Gaven Morris says the ABC’s per-capita funding is lower than that of other public broadcasters. (ABC News)
ABC News director Gaven Morris says there is “no more fat to cut at the ABC”, and an $84-million reduction in funding revealed in the federal budget will “cut into the muscle” at the broadcaster.
Tuesday’s budget included a three-year freeze to the annual indexation of the ABC’s operational funding, which effectively cuts $84 million from the organisation over that period.
Mr Morris said that comes on top of $254 million in cuts to the ABC’s funding since 2014.
“Make no mistake, there is no more fat to cut at the ABC,” he said. “Any more cuts to the ABC cut into the muscle of the organisation.”
In a speech at the Melbourne Press Club, he said the ABC was the “most minutely scrutinised media organisation in Australia and every dollar we spend must be accounted for … it’s absolutely as it should be”.
Mr Morris said that almost 96 per cent of the news division’s annual $202.4-million budget was spent on journalism and production.
He told the audience of media professionals the ABC’s per capita funding is 34 per cent lower that the average of other public broadcasters.
“We serve a population one third the size of the UK, and yet we have one eighth the budget of the BBC,” he said.
Mr Morris also outlined the ABC’s Local Journalism Initiative, which he said would reposition the ABC’s capital city newsrooms to deliver faster breaking news across platforms, as well as more in-depth coverage.

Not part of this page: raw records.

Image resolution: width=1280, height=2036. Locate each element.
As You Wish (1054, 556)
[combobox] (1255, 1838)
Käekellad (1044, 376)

“We want our journalists in those newsrooms to have the time, the resources and the ability to do a stronger, bolder brand of journalism for state and territory audiences,” he said.
The plan is expected to result in about 20 redundancies.
“Obviously as managers of the ABC it’s never nice to be working through any sort of plan where people are going to be leaving us,” Mr Morris said.
He said ABC News was “lean”, with only 4 per cent of the budget going to back-office functions and management.
“In 1987, your ABC famously, as you all recall, cost eight cents a day. In 1987 dollar terms, we now cost each Australian four cents a day.
“We’re working more efficiently, using our resources better, as taxpayers would expect us to.”
The cuts outlined in the federal budget will not be imposed until July, 2019.
The ABC is preparing its triennial funding submission for 2019-2022.